Defenisi objek merupakan faktor penting dalam menghasilkan informasi- informasi tematik ekosistem terumbu karang. Sebagian besar pemetaan ekosistem terumbu karang yang mengkombinasikan data penginderaan jauh dan pengamatan lapangan ditentukan oleh bagaimana mendefenisikan objek-objek komponen penyusun terumbu karang dalam skema klasifikasi tertentu. Skema klasifikasi yang ditentukan dengan baik juga akan menghasilkan informasi yang minimal dapat merepresentasi keadaan sebenarnya ekosistem terumbu karang.
Skema klasifiaksi yang dikembangkan untuk menghasilkan informasi ekosistem terumbu karang didasarkan pada aspek geomorfologi dan tipe-tipe substrat. Aspek geomorfologi ekosistem terumbu karang terdiri dari bentuk bentangan seperti rataan terumbu (reef flat), puncak terumbu (reef cresh), slope,
laguna dan sebagainya. Sedangkan tipe-tipe substrat adalah komponen penyusun terumbu karang seperti karang hidup dan organisme asosiasi, vegetasi substrat dasar seperti lamun dan alga maupun substrat abiotik dasar seperti pasir, lumpur, pecahan karang dan batuan atau sisa banguna karang (rock) atau material yang disusun oleh batuan vulkanik.
Pendekatan yang digunakan untuk mendefenisikan objek-objek lingkungan terumbu karang pada penelitian ini adalah pendekatan ekologi kuantitatif dengan skema klasifikasi habitat. Skema kalsifikasi dengan pendekatan ekologi kuantitatif berdasarkan data pengamatan lapangan dengan nilai persen tutupan komponen penyusun bentik terumbu karang di lokasi penelitian mampu menghasilkan kelas- kelas habitat seperti pada beberapa penelitian sebelumnya namun dengan komposisi penyusun yang berbeda. Tidak dijumpai kelas pada skema klasifikasi yang diterapkan disusun oleh satu komponen bentik tunggal, tetapi disusun oleh dua atau lebih sehingga penamaan terhadap kelas habitat yang akan digunakan dalam proses
78
klasifikasi habitat ekosistem terumbu karang didasarkan pada kontribusi komponen dominan.

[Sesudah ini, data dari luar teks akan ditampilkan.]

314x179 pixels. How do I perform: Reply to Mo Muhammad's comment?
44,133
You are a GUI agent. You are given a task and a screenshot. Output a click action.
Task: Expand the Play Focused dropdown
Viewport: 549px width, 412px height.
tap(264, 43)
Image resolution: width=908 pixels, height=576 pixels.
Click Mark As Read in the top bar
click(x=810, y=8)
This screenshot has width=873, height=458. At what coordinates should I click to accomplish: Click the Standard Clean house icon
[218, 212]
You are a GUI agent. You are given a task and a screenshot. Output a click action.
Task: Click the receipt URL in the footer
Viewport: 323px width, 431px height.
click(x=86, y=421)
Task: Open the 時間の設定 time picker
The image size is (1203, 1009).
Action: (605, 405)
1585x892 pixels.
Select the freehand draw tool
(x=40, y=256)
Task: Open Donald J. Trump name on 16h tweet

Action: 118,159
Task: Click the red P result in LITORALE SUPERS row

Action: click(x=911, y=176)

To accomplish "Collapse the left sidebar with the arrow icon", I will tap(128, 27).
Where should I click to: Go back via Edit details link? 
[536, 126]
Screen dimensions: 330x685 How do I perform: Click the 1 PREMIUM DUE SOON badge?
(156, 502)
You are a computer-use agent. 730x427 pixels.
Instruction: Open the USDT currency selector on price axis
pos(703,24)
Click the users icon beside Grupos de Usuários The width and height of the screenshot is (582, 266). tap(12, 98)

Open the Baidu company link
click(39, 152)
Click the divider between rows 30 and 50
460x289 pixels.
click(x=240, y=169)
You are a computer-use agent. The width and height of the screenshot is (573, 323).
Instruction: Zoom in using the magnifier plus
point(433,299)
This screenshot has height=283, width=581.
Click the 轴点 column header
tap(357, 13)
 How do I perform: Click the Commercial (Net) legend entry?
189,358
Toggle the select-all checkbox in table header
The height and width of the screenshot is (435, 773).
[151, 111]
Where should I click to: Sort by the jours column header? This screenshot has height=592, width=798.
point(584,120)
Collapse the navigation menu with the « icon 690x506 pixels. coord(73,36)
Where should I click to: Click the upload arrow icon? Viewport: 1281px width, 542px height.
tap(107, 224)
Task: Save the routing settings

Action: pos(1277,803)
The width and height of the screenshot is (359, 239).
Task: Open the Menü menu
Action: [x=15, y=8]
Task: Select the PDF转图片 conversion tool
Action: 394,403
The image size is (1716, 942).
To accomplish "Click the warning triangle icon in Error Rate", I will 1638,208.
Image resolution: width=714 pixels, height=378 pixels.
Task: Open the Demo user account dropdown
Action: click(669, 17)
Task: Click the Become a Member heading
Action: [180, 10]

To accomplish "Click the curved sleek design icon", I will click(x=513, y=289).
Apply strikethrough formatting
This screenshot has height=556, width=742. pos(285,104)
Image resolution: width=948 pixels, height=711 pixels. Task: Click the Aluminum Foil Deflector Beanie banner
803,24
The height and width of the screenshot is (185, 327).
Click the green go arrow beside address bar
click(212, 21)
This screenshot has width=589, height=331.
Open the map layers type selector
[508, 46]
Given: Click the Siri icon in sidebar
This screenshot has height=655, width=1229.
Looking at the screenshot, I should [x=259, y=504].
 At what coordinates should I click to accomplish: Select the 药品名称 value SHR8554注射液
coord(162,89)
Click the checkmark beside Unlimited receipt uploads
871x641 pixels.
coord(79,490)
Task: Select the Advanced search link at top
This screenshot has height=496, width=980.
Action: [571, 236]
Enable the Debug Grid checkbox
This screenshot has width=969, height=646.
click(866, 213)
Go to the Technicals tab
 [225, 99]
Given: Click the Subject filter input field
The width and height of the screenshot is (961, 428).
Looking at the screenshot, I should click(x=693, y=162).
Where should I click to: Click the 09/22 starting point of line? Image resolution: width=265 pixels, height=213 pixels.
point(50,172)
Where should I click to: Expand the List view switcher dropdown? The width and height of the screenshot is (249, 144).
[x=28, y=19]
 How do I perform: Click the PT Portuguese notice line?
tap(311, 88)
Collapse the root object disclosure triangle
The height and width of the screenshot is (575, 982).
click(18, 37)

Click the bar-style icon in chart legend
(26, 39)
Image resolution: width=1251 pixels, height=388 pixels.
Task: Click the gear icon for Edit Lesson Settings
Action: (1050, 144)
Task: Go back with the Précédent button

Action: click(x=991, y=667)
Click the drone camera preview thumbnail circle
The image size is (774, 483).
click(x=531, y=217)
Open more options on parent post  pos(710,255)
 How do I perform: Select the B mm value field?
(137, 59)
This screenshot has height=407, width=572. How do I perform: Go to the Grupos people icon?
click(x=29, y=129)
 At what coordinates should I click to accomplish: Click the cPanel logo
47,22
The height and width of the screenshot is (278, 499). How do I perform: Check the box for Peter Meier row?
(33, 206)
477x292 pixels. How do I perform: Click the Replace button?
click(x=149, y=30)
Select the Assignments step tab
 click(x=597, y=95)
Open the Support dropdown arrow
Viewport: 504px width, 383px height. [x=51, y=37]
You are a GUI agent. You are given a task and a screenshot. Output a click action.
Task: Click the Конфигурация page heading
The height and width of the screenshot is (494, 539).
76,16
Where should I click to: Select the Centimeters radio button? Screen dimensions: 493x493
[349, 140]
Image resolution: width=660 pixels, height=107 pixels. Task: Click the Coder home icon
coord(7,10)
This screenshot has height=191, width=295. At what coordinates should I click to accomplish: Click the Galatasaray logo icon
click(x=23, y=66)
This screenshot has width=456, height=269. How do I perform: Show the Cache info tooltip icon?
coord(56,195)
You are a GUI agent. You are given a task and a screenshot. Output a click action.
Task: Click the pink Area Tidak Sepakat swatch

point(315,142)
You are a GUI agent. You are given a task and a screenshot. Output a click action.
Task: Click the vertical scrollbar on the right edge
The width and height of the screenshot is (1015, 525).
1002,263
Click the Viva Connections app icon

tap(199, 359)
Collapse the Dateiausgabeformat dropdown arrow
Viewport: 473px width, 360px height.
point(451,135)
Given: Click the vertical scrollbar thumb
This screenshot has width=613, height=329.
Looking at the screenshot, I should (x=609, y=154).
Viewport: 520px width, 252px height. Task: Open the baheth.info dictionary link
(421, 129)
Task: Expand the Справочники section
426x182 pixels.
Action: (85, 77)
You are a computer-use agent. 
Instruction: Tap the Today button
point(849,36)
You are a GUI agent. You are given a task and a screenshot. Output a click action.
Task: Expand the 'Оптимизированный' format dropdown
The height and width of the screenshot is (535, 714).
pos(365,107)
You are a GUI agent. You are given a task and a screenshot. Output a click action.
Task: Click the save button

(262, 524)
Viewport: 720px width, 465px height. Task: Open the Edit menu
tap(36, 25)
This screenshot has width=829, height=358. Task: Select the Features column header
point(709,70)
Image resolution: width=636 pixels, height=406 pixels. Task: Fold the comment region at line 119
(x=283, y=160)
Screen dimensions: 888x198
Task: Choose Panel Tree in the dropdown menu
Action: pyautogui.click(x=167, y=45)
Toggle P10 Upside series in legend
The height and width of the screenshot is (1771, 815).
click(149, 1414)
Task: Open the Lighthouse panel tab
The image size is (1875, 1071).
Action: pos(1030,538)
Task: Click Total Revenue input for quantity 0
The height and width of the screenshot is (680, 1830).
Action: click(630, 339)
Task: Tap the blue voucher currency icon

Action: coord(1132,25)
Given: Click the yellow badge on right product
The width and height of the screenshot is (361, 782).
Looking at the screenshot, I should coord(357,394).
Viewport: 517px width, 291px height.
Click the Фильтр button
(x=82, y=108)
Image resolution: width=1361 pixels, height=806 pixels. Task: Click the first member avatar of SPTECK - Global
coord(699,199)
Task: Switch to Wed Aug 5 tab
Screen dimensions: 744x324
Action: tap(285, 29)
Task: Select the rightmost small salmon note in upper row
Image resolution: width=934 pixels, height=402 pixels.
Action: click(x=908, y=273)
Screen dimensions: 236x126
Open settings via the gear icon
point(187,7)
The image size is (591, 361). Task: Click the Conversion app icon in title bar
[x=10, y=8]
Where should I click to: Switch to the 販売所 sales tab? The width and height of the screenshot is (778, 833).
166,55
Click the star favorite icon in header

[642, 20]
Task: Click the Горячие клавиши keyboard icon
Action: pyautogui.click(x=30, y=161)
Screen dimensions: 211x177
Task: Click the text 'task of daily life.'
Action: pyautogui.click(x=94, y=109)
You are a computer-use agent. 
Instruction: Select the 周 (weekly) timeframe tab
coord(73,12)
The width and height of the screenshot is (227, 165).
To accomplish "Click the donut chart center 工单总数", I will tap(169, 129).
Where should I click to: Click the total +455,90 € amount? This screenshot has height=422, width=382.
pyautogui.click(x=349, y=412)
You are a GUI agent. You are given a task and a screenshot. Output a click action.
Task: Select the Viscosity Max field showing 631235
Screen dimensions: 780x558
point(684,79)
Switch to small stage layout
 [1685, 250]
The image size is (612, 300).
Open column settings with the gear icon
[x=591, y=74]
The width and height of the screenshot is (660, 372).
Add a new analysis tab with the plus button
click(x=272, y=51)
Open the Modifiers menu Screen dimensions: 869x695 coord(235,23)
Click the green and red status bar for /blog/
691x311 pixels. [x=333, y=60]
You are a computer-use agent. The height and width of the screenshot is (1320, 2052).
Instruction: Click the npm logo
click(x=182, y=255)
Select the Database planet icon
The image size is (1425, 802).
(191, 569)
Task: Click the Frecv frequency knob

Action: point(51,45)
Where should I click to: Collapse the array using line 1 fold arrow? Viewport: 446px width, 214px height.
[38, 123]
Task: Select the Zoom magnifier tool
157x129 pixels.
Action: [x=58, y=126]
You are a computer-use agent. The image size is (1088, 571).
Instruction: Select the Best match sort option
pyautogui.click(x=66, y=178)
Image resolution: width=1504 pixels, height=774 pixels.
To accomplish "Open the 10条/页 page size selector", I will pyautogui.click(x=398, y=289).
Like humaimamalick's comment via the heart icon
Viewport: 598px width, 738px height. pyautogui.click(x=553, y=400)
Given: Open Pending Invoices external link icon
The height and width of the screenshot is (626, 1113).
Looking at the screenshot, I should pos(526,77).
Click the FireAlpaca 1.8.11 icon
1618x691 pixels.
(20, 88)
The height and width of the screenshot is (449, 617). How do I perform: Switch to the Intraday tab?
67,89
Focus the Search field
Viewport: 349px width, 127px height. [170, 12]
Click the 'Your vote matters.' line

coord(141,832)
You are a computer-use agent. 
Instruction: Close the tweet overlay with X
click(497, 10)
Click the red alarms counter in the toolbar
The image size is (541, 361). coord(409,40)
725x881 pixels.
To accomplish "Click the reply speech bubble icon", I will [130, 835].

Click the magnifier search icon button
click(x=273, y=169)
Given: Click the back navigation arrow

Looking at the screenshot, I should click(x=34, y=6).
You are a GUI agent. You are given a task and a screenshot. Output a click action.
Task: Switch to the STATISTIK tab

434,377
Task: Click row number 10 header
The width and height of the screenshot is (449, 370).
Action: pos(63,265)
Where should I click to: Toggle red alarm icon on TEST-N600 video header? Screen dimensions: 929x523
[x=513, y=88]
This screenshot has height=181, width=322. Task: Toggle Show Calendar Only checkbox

Analisis pengelompokan secara hirarki dalam pengambangan skema klasifikasi pada penelitian ini diharapkan dapat membantu untuk menghasilkan informasi ekosistem terumbu karang meskipun tidak dapat diterapkan di lokasi lain karena tergantung pada karakteristik lingkungan yang berbeda.
Teknik klasifikasi data penginderaan jauh dikembangkan dari teknik klasifikasi berbasis piksel yang hanya mengandung informasi tunggal yaitu nilai spektral pada penelitian ini dengan teknik klasifikasi berbasis objek yang melibatkan variabel tambahan seperti warna, kehalusan dan kekompakan objek. Algoritma klasifikasi juga dikembangkan dari algoritma konvensional seperti
maximul likelihood dengan algoritma yang lebih maju mampu menghasilkan akurasi klasifikasi yang lebih baik dibandingkan dengan beberapa penelitian sebelumnya. Penggunaan data citra Landsat 8 OLI dengan resolusi spektral yang lebih baik dari generasi Landsat sebelumnya juga merupakan faktor yang menentukan peningkatan akurasi.
Analisis deteksi perubahan dengan memanfaatkan resolusi temporal citra Landsat mampu menghasilkan informasi perubahan habitat bentik ekosistem terumbu karang selain luas perubahan habitat antar waktu, juga dapat menghasilkan perubahan dari satu habitat ke habitat yang lain. Fenomena perubahan kelas-kelas habitat bentik terumbu karang secara spasial dapat dijelaskan melalui analisis deteksi perubahan. Namun demikian faktor-faktor penyebab terjadinya perubahan ekosistem terumbu karang masih perlu pengkajian lebih jauh karena keterbatrasan data-data pengamatan lapangan.